Según la publicación, el Sudeste Asiático consolida su atractivo en el mapa turístico mundial gracias a la combinación de paisajes naturales diversos, playas tropicales, patrimonios culturales singulares y una identidad local distintiva. Señaló, además que la región también alberga numerosas “joyas ocultas” que ofrecen experiencias novedosas y diferentes a los visitantes.
La bahía Bai Tu Long destaca por su belleza virgen, atmósfera tranquila y rico ecosistema. Con cientos de imponentes islas de piedra caliza, numerosas cuevas, pequeñas ensenadas y aldeas flotantes de pescadores, la rada es como una pintura virgen y cautivadora.

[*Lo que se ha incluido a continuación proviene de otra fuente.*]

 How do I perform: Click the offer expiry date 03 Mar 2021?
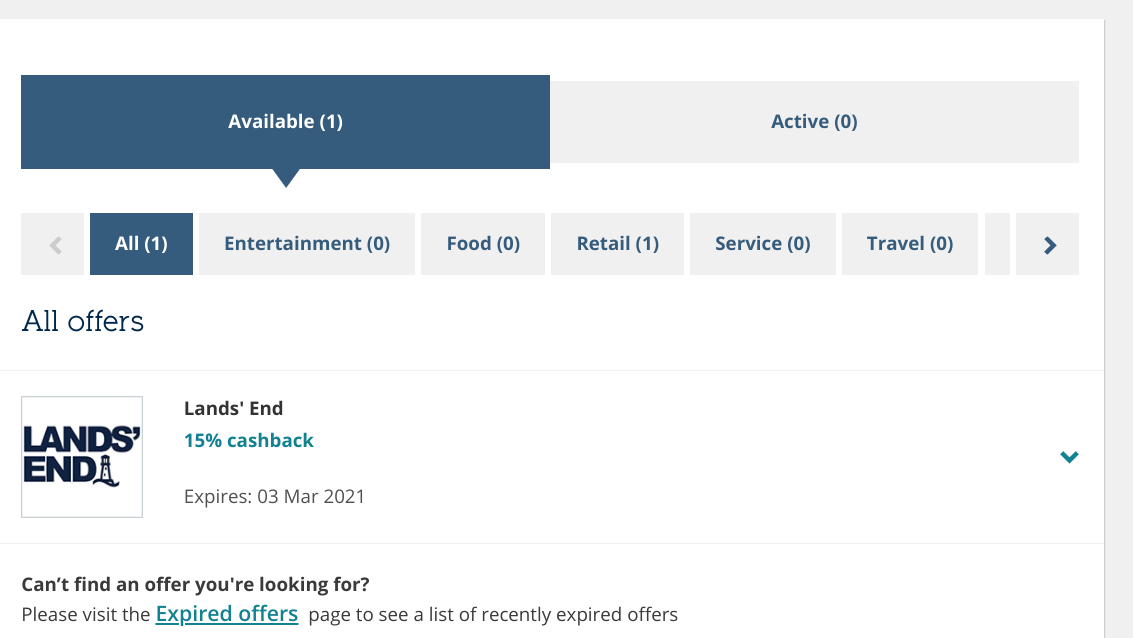click(275, 496)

Quienes la visitan pueden disfrutar de cruceros de lujo con espacios privados de descanso, así como practicar kayak, nadar, explorar el Parque Nacional de Bai Tu Long o conocer la vida cultural de los pescadores locales mediante itinerarios de varios días.
Condé Nast Traveler también incluye en su lista a Batanes (Filipinas), el Parque Nacional Phnom Kulen (Camboya), George Town (Malasia), la Meseta de Bolaven (Laos), el Parque Nacional Doi Inthanon (Tailandia) y el archipiélago de Raja Ampat (Indonesia).